(Item position records)
[start]

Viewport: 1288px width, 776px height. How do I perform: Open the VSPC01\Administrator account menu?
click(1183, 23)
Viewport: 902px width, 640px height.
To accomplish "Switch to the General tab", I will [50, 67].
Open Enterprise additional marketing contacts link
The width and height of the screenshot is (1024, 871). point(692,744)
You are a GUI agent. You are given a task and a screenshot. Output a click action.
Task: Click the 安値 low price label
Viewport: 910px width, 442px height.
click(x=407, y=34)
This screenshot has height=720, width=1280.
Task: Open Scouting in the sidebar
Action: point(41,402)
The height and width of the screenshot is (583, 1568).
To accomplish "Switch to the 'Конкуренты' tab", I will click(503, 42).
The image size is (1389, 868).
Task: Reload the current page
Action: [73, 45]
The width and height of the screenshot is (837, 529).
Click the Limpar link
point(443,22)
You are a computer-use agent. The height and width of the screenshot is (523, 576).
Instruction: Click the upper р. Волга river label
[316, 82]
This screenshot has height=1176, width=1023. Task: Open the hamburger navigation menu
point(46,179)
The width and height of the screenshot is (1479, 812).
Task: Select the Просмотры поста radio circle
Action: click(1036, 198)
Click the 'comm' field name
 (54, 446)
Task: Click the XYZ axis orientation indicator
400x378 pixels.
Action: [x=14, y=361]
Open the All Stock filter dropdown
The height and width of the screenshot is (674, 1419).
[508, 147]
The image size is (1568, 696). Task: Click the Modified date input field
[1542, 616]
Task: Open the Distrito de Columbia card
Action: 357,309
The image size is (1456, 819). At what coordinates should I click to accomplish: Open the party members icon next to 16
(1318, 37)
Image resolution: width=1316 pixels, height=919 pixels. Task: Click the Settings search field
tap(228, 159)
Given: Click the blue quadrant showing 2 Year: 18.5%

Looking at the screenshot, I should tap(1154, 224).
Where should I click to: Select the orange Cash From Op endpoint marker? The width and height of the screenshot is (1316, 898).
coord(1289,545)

[end]

### Aim
Turn everything from the line containing "The height and width of the screenshot is (583, 1568)." down to the line containing "tap(228, 159)" into a JSON list of strings, one string per line, with blank lines left out.

### Answer to the task
[
  "The height and width of the screenshot is (583, 1568).",
  "To accomplish \"Switch to the 'Конкуренты' tab\", I will click(503, 42).",
  "The image size is (1389, 868).",
  "Task: Reload the current page",
  "Action: [73, 45]",
  "The width and height of the screenshot is (837, 529).",
  "Click the Limpar link",
  "point(443,22)",
  "You are a computer-use agent. The height and width of the screenshot is (523, 576).",
  "Instruction: Click the upper р. Волга river label",
  "[316, 82]",
  "This screenshot has height=1176, width=1023. Task: Open the hamburger navigation menu",
  "point(46,179)",
  "The width and height of the screenshot is (1479, 812).",
  "Task: Select the Просмотры поста radio circle",
  "Action: click(1036, 198)",
  "Click the 'comm' field name",
  " (54, 446)",
  "Task: Click the XYZ axis orientation indicator",
  "400x378 pixels.",
  "Action: [x=14, y=361]",
  "Open the All Stock filter dropdown",
  "The height and width of the screenshot is (674, 1419).",
  "[508, 147]",
  "The image size is (1568, 696). Task: Click the Modified date input field",
  "[1542, 616]",
  "Task: Open the Distrito de Columbia card",
  "Action: 357,309",
  "The image size is (1456, 819). At what coordinates should I click to accomplish: Open the party members icon next to 16",
  "(1318, 37)",
  "Image resolution: width=1316 pixels, height=919 pixels. Task: Click the Settings search field",
  "tap(228, 159)"
]